Me di cuenta de que sus expresiones cruelmente divertidas se llenaban de odio y reemprendieron su acoso con mayor saña. El de la lanza se empleó con un puyazo a fondo que esquivé saltando a un lado. Entonces, sentí un fuerte dolor en mi brazo derecho y vi como la daga caía al suelo junto con la garrota que me habían lanzado.
Ya no tenía defensa y miré hacia la ventana para saltar por ella, pero dudé un instante y el gordo se lanzó hacia mí y me abrazó con una risotada. Su olor producía náuseas y lamenté que me hubiera faltado valor para precipitarme al vacío.
Quise patearle, quise resistir, pero era mucho más fuerte y empezó a arrastrarme hacia el lecho entre el alborozo general. Deseé morir lo antes posible, recé por ello. Dejé de forcejear, cerré los ojos y busqué en mi interior los rostros sonrientes de mi querido padre, de mi madre y de mi hermano, el recuerdo de cuando estábamos todos juntos, de cuando éramos felices. Y también la faz de mi amado, la de Hugo.
Ansiaba desmayarme, desaparecer, que aquel trance terminara pronto, que mi agonía fuera corta.
Dios concedió la súplica y al poco Bruna de Béziers dejó de existir.
«Li ribaut foron caut, no an paor de morir: tot cant pogrom trobar van tuar e ausir e la grans manentias e penre e sazir.»
[(«Los ribaldos, amontonándose, no temen morir: asesinan a todo el que encuentran y acarrean los ricos botines que despojan.»)]
Cantar de la cruzada, II-20
Cuando los primos llegaron al palacio fortificado del senescal de Béziers, los ribaldos acababan de derribar las puertas. Les gritaron que se apartaran, espolonearon sus corceles y saltaron por encima de los maderos. El patio estaba desierto y el aspecto de la casa hacía pensar que sus ocupantes habían huido.
—¡Maldición! —exclamó Amaury.— ¿Cómo le digo al abad del Císter que la Dama Ruiseñor escapó?

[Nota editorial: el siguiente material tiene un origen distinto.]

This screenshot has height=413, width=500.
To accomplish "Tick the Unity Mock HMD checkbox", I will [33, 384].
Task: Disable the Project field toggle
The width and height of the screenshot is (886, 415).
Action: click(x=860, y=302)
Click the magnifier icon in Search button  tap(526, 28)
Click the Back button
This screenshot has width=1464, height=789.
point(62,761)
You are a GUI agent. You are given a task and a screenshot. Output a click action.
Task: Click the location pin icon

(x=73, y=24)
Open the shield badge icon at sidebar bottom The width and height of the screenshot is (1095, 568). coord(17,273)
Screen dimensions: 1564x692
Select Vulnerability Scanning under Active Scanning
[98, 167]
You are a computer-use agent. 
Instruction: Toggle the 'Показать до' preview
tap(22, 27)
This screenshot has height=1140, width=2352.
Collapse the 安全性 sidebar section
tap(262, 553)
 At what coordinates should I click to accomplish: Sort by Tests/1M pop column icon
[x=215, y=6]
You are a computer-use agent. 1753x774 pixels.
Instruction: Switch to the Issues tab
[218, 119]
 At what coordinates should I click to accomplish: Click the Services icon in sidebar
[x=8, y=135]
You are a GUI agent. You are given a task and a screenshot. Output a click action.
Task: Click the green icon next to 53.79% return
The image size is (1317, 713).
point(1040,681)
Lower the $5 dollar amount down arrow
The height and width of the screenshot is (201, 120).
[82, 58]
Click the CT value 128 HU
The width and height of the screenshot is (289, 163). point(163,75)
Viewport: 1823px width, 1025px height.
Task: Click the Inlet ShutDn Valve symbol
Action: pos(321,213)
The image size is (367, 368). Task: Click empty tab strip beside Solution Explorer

—¡No escapará! Todos morirán hoy —le tranquilizó Guillermo.— Busquemos algún criado que la conozca y que nos ayude a encontrarla viva o muerta.
Los ribaldos se empleaban ya en el saqueo de la casa y Guillermo les prometió unas monedas si les traían alguien con vida. Esperaron unos minutos mientras escuchaban el barullo, pero, como nadie reclamó la recompensa ni se oyeron gritos, comprendieron que allí no quedaba ninguno de los habitantes.
—¿Y ahora qué? —se interrogó Amaury.
—El senescal será fácil de encontrar —dijo Guillermo.— Estará luchando en los muros. Lo de la dama es más complicado. Hay que buscar a alguien aún vivo que la pueda reconocer.
—Habrá que darse prisa.
—De acuerdo —concedió Guillermo.— Ve en busca del senescal, yo iré por la dama y nos reunimos aquí tan pronto les encontremos.
Guillermo de Montmorency dirigió su caballo calle abajo observando como un grupo de ribaldos corría.
—¡Aquí se ha escondido uno! —gritaba el que parecía liderarlos, al tiempo que apuntaba a una gran casa.
El caballero azuzó su montura; si se apresuraba, podría al fin encontrar algún superviviente.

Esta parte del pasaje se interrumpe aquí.